Computational redesign of penicillin acylase for cephradine synthesis with high kinetic selectivity

Abstract

Computational redesign of native enzyme active sites for non-natural substrates offers a general approach for creating biocatalysts in green chemistry. Herein, a computational strategy was developed to discover selective mutants of penicillin acylase to catalyze the condensation reaction between D-dihydrophenylglycine methyl ester (DHME) and 7-aminodesacetoxy cephalosporanic acid (7-ADCA), producing cephradine in fully aqueous medium. The key feature of this strategy is that mutants favoring the binding of the near-attack conformation of cephradine in the catalytic orientation were computationally selected using a scoring function based on discounted folding energy relative to binding energy.

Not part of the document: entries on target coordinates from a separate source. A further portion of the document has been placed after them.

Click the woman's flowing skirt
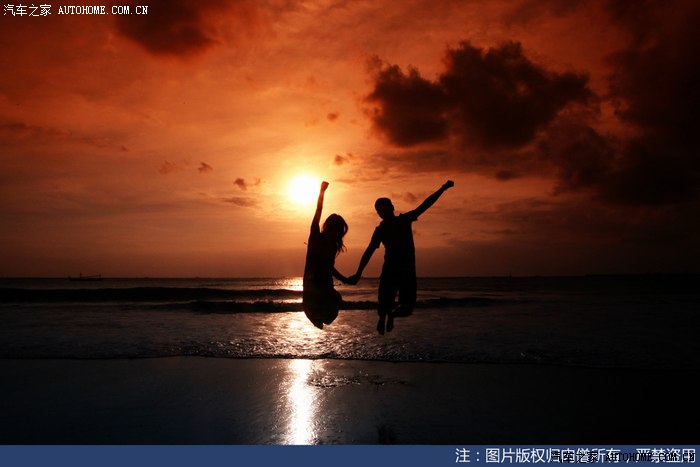The width and height of the screenshot is (700, 467). (x=320, y=302)
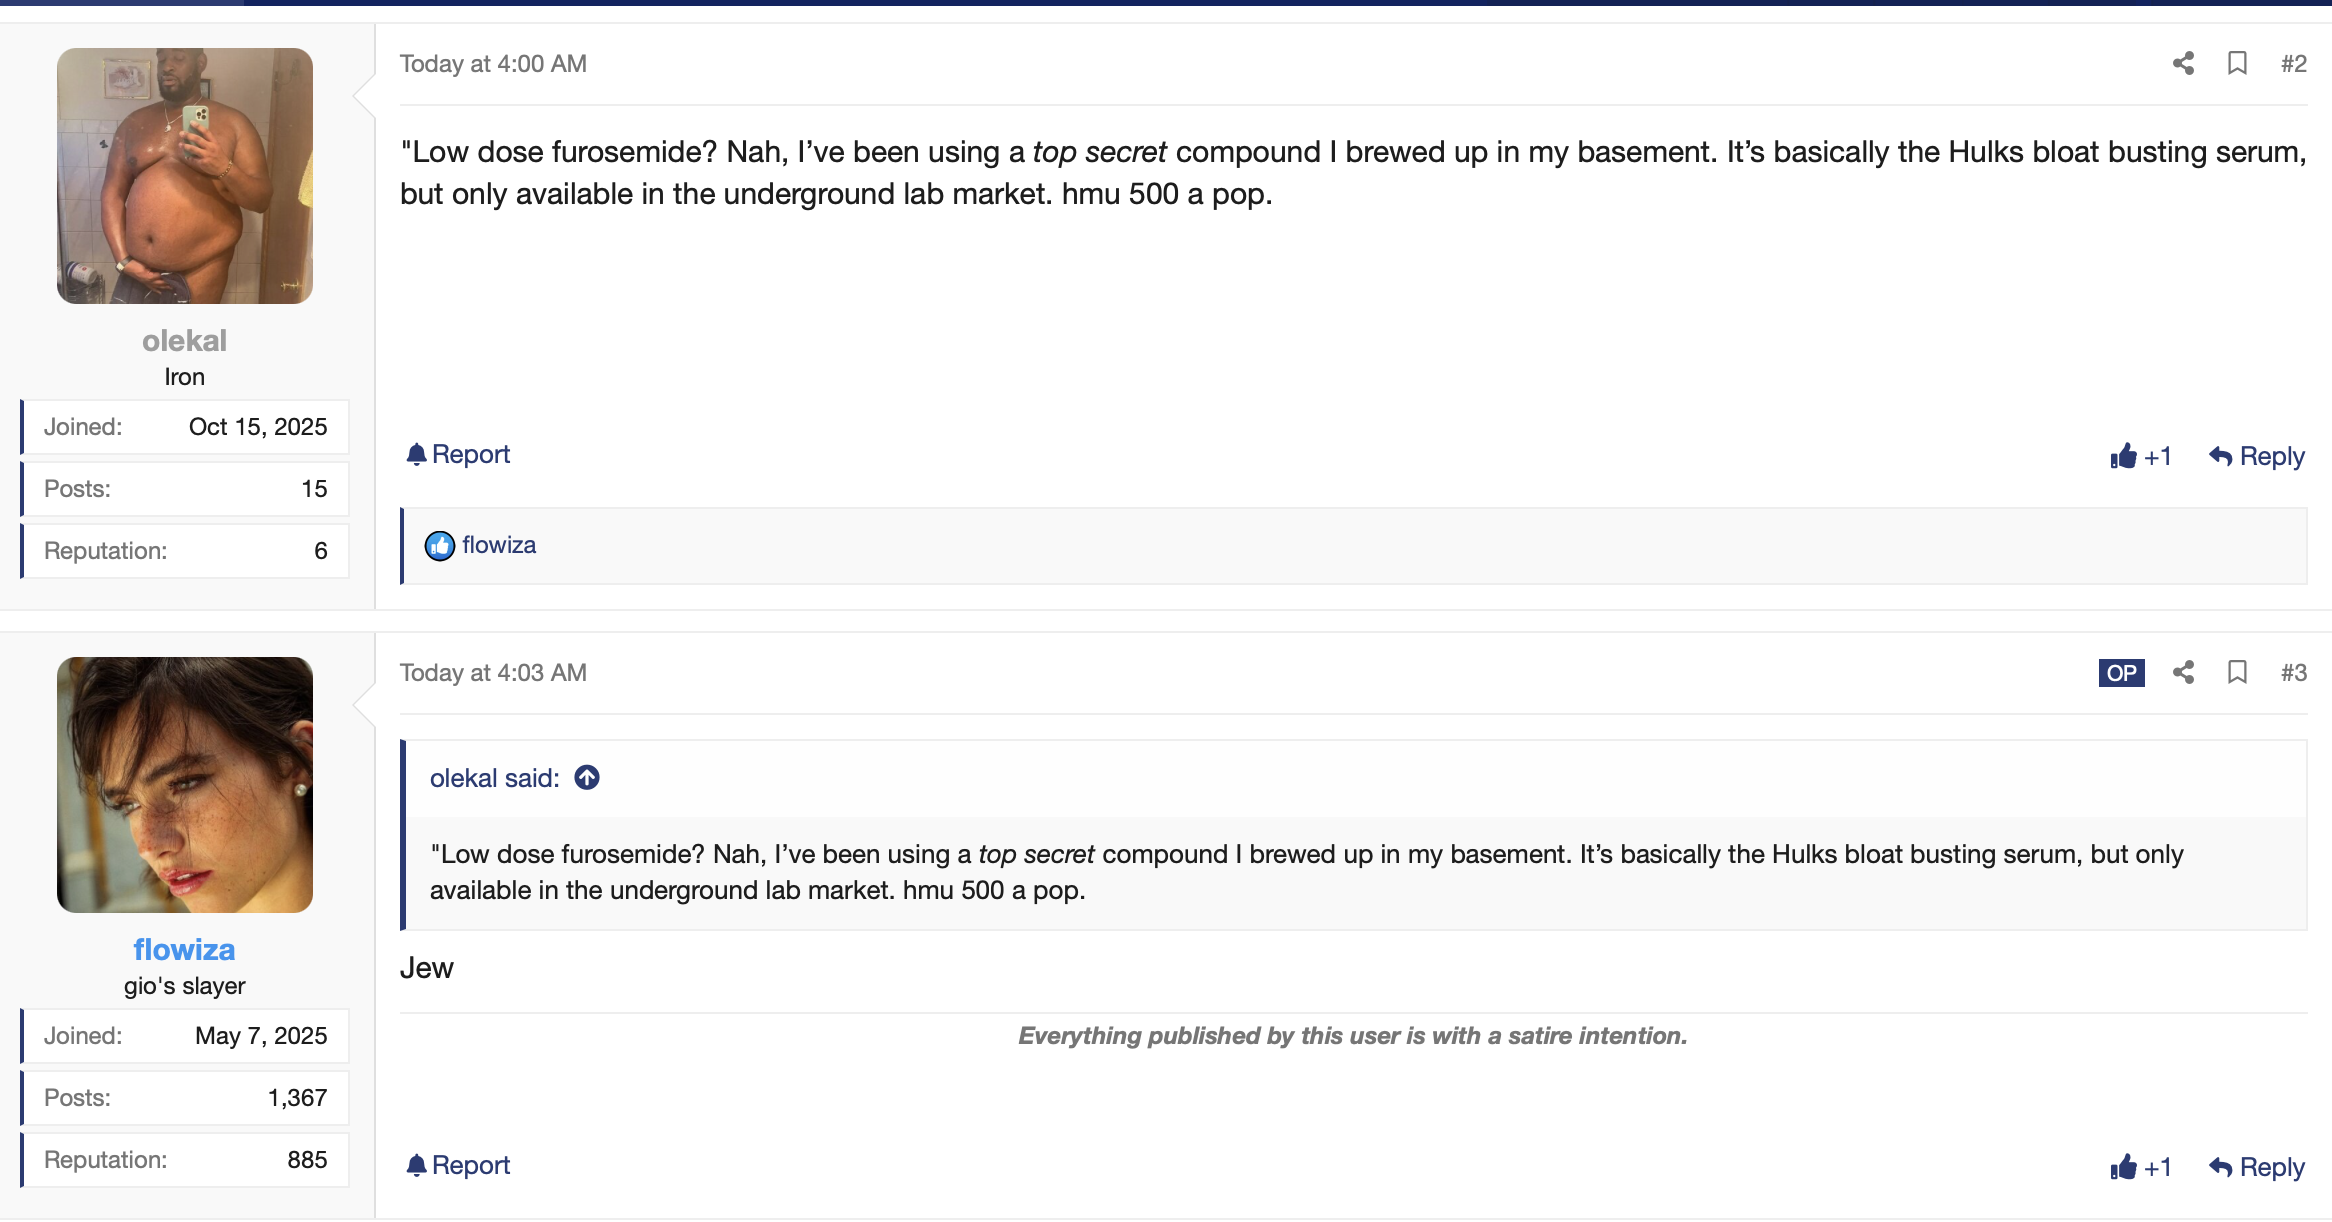Viewport: 2332px width, 1222px height.
Task: Like olekal's post with thumbs up +1
Action: [x=2140, y=457]
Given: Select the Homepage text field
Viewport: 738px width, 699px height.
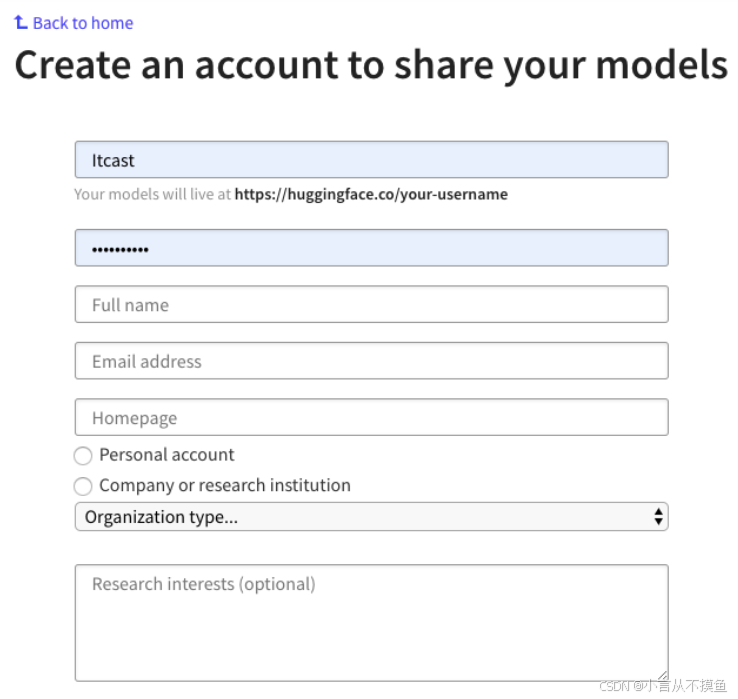Looking at the screenshot, I should pyautogui.click(x=371, y=417).
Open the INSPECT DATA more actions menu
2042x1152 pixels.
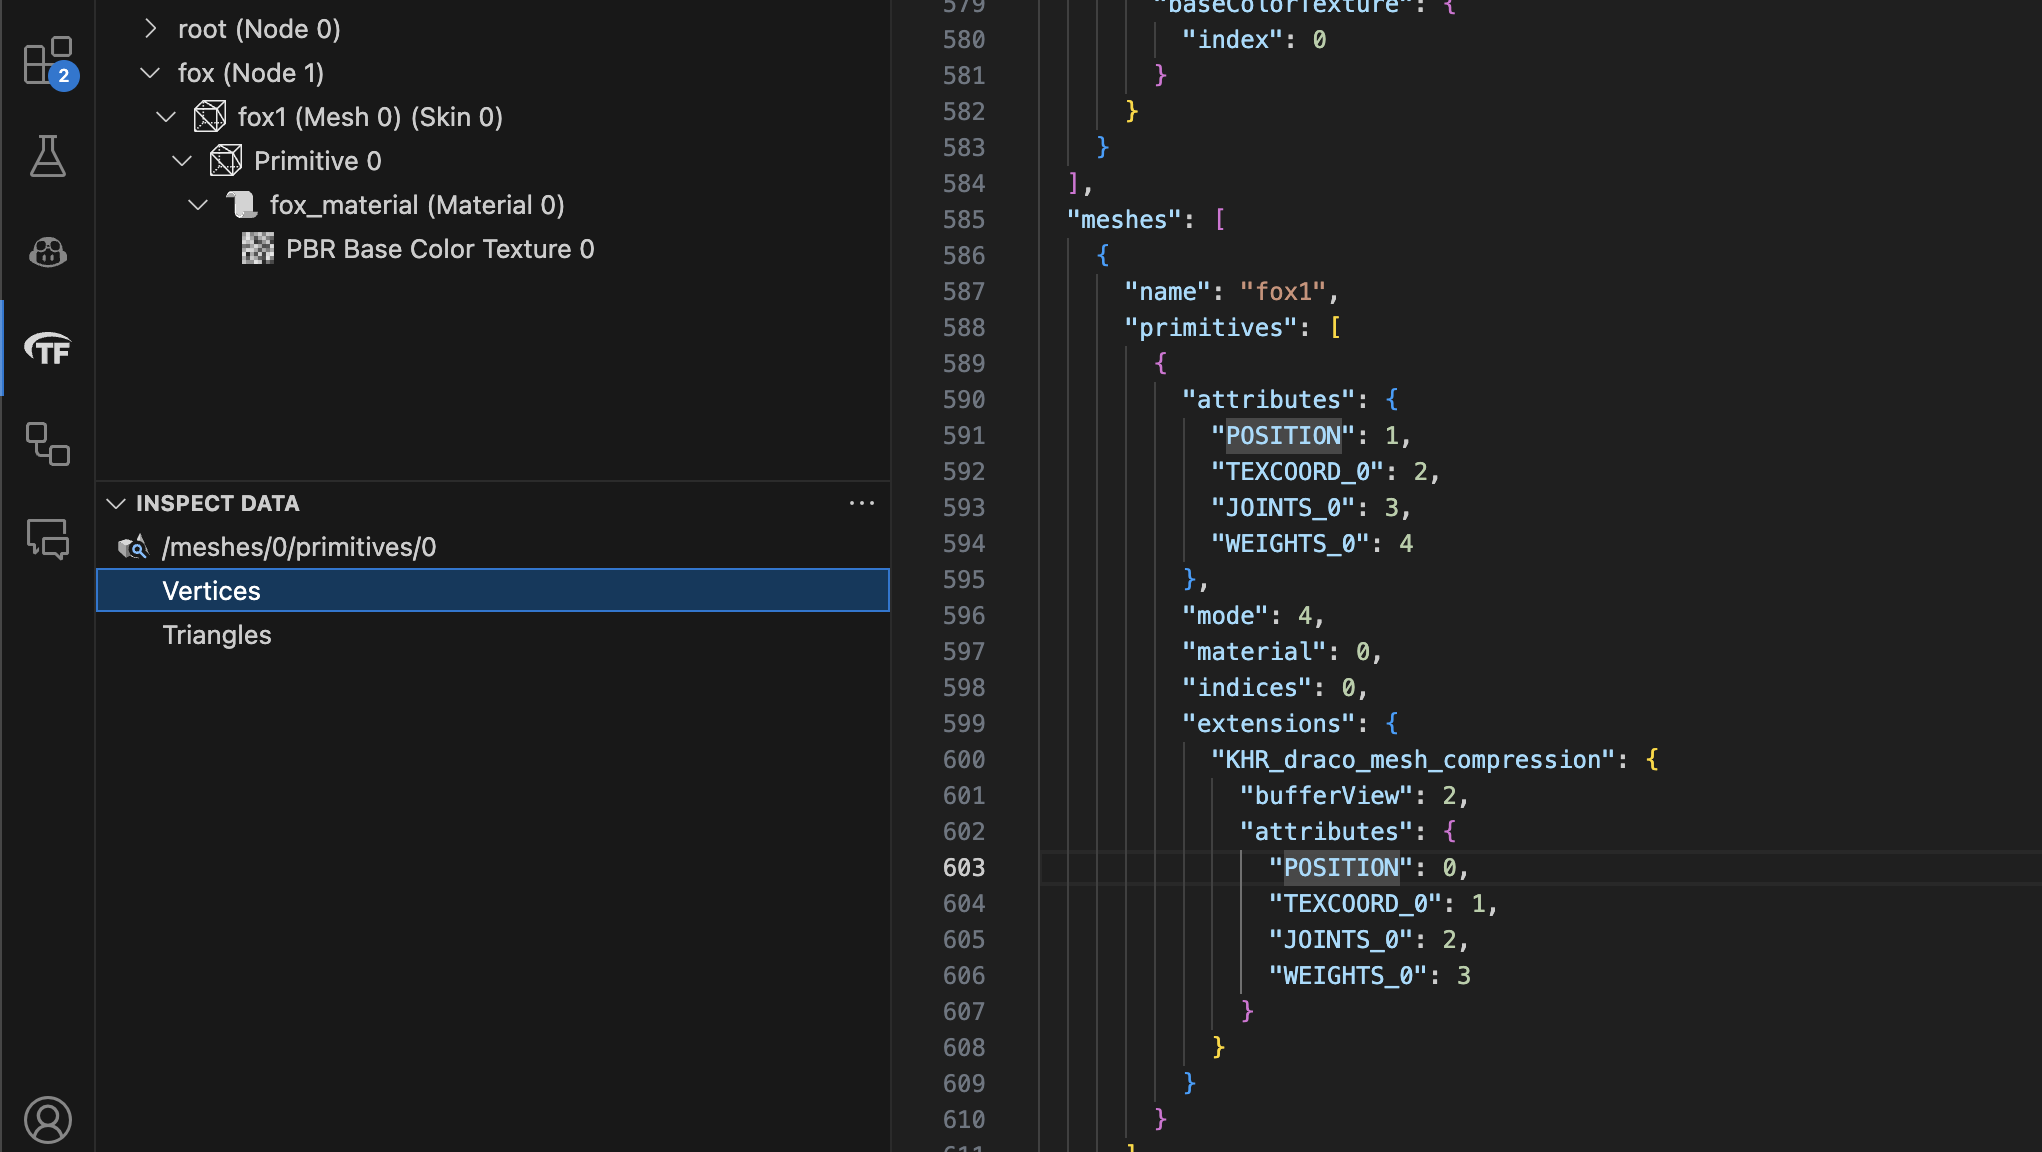tap(862, 503)
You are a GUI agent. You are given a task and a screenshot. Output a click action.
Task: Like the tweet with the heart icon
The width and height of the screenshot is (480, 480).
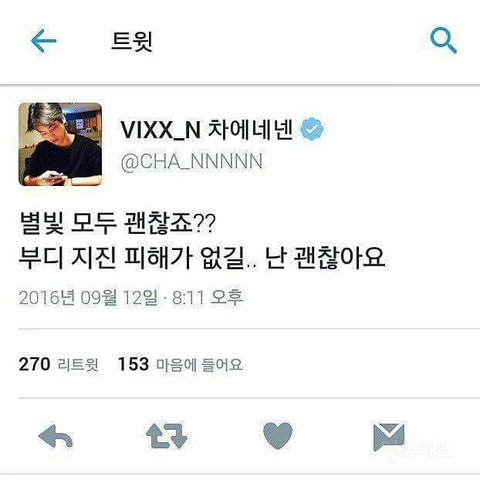278,436
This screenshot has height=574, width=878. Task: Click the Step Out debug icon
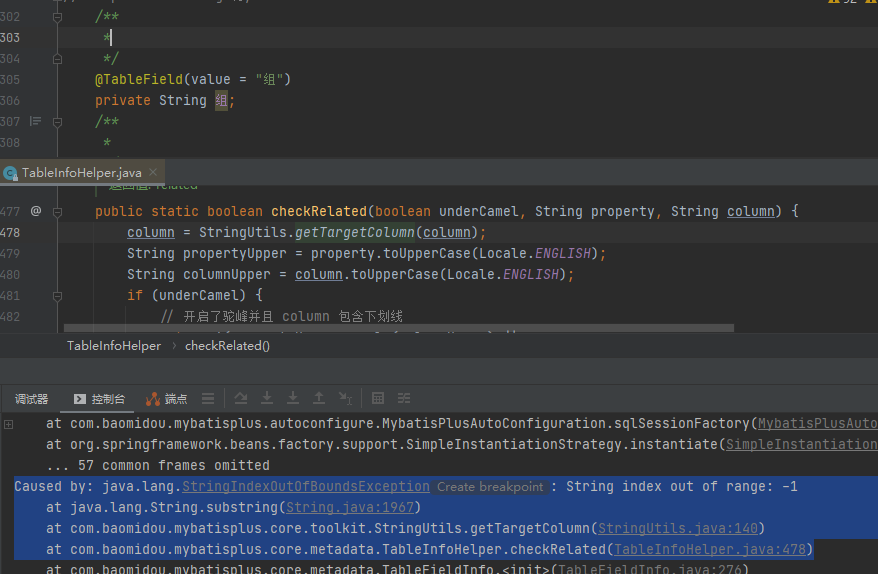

Using this strategy, we obtained a penicillin acylase mutant (M142αF/F24βA/S67βA) with high kinetic selectivity that increased the synthesis/hydrolysis ratio (S/H) by more than 10-fold compared with the wild-type. In its immobilized form, the redesigned triple mutant attained up to 99% yield under industrial conditions. This study represents a breakthrough in enzymatic synthesis of cephradine and suggests that computational design strategies can adapt an enzyme to catalyze non-natural chemical transformations for green process development with industrial significance.